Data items
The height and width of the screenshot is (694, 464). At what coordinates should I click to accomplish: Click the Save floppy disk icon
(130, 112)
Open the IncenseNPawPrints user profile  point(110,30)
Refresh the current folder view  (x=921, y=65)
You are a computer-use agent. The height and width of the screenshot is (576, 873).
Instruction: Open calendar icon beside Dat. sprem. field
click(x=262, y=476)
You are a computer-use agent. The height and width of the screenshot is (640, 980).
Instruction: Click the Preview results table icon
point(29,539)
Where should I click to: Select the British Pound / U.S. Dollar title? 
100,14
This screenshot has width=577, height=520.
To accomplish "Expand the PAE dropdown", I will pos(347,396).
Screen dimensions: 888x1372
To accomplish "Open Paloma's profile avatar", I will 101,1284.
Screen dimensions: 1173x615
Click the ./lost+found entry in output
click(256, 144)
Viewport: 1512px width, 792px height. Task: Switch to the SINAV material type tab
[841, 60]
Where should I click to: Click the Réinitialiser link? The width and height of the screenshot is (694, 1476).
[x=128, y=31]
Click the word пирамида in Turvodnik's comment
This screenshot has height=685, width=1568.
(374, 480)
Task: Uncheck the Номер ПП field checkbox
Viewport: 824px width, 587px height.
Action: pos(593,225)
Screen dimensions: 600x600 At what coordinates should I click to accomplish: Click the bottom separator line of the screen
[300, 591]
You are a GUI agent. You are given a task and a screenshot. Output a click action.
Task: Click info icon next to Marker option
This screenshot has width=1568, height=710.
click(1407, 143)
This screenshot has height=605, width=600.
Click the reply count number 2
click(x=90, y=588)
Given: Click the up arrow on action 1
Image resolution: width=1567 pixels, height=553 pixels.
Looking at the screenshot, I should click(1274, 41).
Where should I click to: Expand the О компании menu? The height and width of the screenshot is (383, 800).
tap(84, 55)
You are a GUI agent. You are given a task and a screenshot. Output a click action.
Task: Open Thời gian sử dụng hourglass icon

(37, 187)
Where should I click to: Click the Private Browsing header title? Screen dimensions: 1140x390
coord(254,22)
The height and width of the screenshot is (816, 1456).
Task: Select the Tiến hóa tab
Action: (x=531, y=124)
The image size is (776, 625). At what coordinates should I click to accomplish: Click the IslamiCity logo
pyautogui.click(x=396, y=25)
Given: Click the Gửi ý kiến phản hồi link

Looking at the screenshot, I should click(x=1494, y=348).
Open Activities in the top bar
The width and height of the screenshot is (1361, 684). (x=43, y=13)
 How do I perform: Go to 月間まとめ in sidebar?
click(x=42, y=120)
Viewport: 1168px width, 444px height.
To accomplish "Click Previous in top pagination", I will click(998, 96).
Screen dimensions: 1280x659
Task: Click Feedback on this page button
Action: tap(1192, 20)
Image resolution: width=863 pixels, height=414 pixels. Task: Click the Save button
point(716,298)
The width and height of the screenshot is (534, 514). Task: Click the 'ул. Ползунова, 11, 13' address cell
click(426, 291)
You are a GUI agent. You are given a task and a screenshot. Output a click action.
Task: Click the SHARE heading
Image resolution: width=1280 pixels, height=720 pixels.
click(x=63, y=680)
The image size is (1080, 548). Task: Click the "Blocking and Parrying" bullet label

#### Task objective
Retype all of the data shown above, word for word.

#### Solution
The height and width of the screenshot is (694, 464). At what coordinates should I click to accomplish: Click the Save floppy disk icon
(130, 112)
Open the IncenseNPawPrints user profile  point(110,30)
Refresh the current folder view  (x=921, y=65)
You are a computer-use agent. The height and width of the screenshot is (576, 873).
Instruction: Open calendar icon beside Dat. sprem. field
click(x=262, y=476)
You are a computer-use agent. The height and width of the screenshot is (640, 980).
Instruction: Click the Preview results table icon
point(29,539)
Where should I click to: Select the British Pound / U.S. Dollar title? 
100,14
This screenshot has width=577, height=520.
To accomplish "Expand the PAE dropdown", I will pos(347,396).
Screen dimensions: 888x1372
To accomplish "Open Paloma's profile avatar", I will 101,1284.
Screen dimensions: 1173x615
Click the ./lost+found entry in output
click(256, 144)
Viewport: 1512px width, 792px height. Task: Switch to the SINAV material type tab
[841, 60]
Where should I click to: Click the Réinitialiser link? The width and height of the screenshot is (694, 1476).
[x=128, y=31]
Click the word пирамида in Turvodnik's comment
This screenshot has height=685, width=1568.
(374, 480)
Task: Uncheck the Номер ПП field checkbox
Viewport: 824px width, 587px height.
Action: pos(593,225)
Screen dimensions: 600x600 At what coordinates should I click to accomplish: Click the bottom separator line of the screen
[300, 591]
You are a GUI agent. You are given a task and a screenshot. Output a click action.
Task: Click info icon next to Marker option
This screenshot has width=1568, height=710.
click(1407, 143)
This screenshot has height=605, width=600.
Click the reply count number 2
click(x=90, y=588)
Given: Click the up arrow on action 1
Image resolution: width=1567 pixels, height=553 pixels.
Looking at the screenshot, I should click(1274, 41).
Where should I click to: Expand the О компании menu? The height and width of the screenshot is (383, 800).
tap(84, 55)
You are a GUI agent. You are given a task and a screenshot. Output a click action.
Task: Open Thời gian sử dụng hourglass icon

(37, 187)
Where should I click to: Click the Private Browsing header title? Screen dimensions: 1140x390
coord(254,22)
The height and width of the screenshot is (816, 1456).
Task: Select the Tiến hóa tab
Action: (x=531, y=124)
The image size is (776, 625). At what coordinates should I click to accomplish: Click the IslamiCity logo
pyautogui.click(x=396, y=25)
Given: Click the Gửi ý kiến phản hồi link

Looking at the screenshot, I should click(x=1494, y=348).
Open Activities in the top bar
The width and height of the screenshot is (1361, 684). (x=43, y=13)
 How do I perform: Go to 月間まとめ in sidebar?
click(x=42, y=120)
Viewport: 1168px width, 444px height.
To accomplish "Click Previous in top pagination", I will click(998, 96).
Screen dimensions: 1280x659
Task: Click Feedback on this page button
Action: tap(1192, 20)
Image resolution: width=863 pixels, height=414 pixels. Task: Click the Save button
point(716,298)
The width and height of the screenshot is (534, 514). Task: Click the 'ул. Ползунова, 11, 13' address cell
click(426, 291)
You are a GUI agent. You are given a task and a screenshot. Output a click action.
Task: Click the SHARE heading
Image resolution: width=1280 pixels, height=720 pixels.
click(x=63, y=680)
The image size is (1080, 548). Task: Click the "Blocking and Parrying" bullet label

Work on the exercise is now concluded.